Certaines sociétés proposent une offre tentante… Mais avant de vous engager et de verser de l’argent, il est indispensable de faire analyser le protocole proposé par un juriste.

Sur le papier, le principe est simple. L’agriculteur propriétaire d’un terrain le loue ou le met à disposition de la société qui y construit un (ou des) bâtiment(s) avec une toiture photovoltaïque. Le bâtiment — structure métallique, charpente et toiture — est financé par des investisseurs qui se rémunèrent par la vente de l’électricité. Restent à la charge de l’agriculteur le terrassement, le bardage, les aménagements intérieurs et les frais liés aux aspects administratifs (permis de construire, établissement du bail…). Le bâtiment, propriété de la société, est mis à disposition de l’agriculteur par un bail de longue durée, 20 ans au minimum, correspondant à la durée du contrat d’achat de l’électricité par EDF. À la fin du bail, le bâtiment revient gratuitement ou pour un euro symbolique à l’agriculteur. Une proposition tentante…. « Mais les agriculteurs doivent être vigilants par rapport au protocole d’accord proposé, surtout si on leur réclame dès le départ des frais administratifs ou de dossier élevés, de l’ordre de 7000 à 10000 euros, voire plus si plusieurs bâtiments sont prévus, explique Isabelle Hascoet, référente solaire photovoltaïque pour les chambres d’agriculture de Bretagne. En Bretagne, plusieurs dizaines d’agriculteurs ont signé ce type de protocole, versé de l’argent et deux, voire trois ans après, n’ont toujours pas de bâtiment. »

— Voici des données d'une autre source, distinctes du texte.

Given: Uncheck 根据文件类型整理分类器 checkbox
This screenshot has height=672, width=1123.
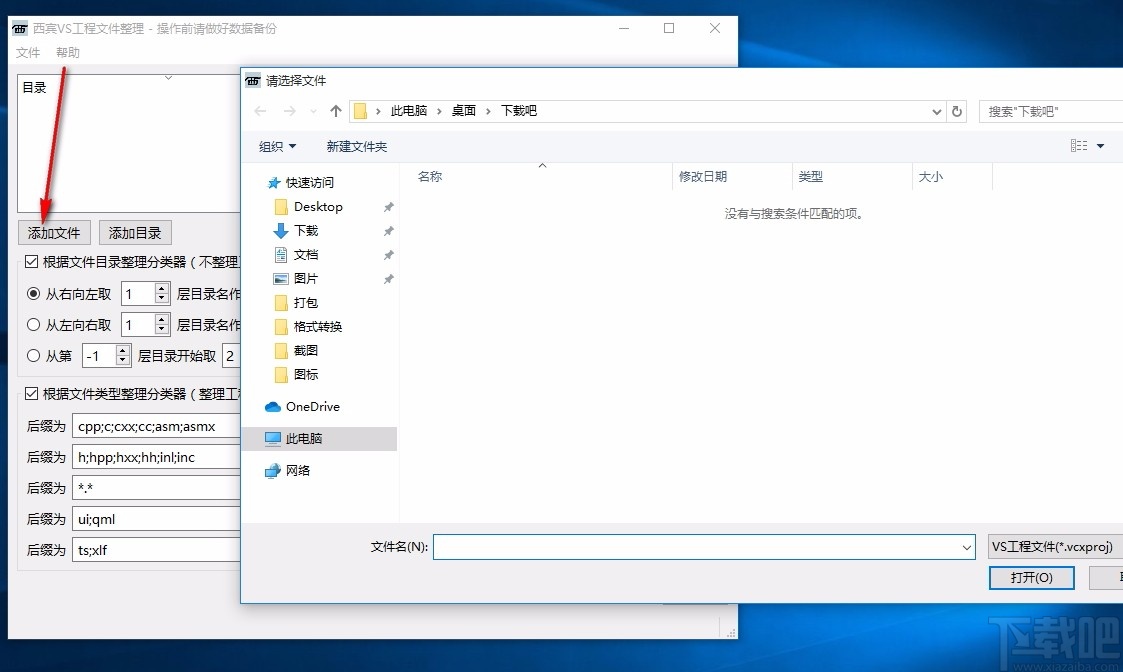Looking at the screenshot, I should pyautogui.click(x=32, y=393).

Les protocoles d’accord proposés sont trop imprécis

Le ((Un)) phénomène est également observé dans d’autres régions. « S’il nous est impossible de chiffrer précisément le nombre d’agriculteurs concernés, nous avons effectivement des remontées de ce type venant de toute la France », reconnait Philippe Touchais, chargé de mission énergie à l’Assemblée permanente des chambres d’agriculture.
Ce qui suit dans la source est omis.